### Your objective
Tally how many lines in the data hold the word "will", and give the result with no other text.

### Exercise data
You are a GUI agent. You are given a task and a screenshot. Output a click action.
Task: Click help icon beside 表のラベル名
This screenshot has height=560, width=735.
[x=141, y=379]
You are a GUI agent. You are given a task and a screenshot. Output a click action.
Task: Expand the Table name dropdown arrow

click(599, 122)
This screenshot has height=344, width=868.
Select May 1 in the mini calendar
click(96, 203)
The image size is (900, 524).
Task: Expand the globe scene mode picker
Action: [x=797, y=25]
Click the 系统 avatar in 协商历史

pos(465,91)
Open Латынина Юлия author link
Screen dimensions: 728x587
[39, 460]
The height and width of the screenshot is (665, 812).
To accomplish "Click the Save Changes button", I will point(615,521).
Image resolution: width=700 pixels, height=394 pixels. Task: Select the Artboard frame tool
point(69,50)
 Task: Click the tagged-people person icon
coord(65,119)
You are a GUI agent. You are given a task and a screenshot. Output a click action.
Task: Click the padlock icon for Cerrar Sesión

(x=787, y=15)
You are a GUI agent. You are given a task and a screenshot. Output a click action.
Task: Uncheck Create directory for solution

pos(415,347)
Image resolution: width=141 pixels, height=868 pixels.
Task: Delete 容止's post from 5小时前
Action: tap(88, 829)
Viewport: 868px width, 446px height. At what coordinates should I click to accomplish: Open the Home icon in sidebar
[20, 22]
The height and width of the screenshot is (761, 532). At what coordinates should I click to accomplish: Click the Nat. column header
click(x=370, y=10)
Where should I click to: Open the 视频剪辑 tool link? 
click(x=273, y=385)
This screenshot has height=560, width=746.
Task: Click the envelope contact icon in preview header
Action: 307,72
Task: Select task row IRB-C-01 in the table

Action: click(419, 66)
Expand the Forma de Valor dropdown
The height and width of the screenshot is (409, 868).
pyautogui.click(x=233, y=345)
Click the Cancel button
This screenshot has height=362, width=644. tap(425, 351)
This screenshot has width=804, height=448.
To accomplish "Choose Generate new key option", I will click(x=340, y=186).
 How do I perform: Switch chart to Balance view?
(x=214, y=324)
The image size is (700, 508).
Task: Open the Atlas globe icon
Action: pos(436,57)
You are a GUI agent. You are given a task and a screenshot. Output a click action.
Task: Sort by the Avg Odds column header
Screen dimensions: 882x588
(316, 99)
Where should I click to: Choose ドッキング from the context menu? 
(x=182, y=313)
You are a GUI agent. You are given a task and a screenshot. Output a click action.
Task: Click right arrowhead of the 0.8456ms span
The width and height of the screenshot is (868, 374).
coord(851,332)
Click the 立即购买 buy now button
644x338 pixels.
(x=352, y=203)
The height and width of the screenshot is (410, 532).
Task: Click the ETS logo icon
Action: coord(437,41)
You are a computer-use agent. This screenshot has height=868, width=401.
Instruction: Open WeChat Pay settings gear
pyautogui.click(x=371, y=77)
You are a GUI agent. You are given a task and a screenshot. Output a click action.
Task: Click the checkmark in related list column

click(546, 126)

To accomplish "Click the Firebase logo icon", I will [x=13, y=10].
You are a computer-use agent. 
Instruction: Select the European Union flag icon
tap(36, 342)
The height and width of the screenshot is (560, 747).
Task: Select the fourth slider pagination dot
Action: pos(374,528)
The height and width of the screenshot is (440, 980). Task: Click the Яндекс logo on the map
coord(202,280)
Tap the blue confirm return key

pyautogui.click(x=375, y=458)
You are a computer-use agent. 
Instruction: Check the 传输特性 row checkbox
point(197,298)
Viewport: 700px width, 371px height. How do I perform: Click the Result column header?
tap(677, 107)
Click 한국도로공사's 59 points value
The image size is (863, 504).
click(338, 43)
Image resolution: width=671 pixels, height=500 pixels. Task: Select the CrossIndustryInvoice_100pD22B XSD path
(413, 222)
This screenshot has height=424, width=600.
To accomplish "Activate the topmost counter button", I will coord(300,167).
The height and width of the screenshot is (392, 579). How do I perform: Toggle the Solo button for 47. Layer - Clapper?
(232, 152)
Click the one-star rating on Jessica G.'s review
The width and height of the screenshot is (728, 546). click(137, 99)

### Result of this task
4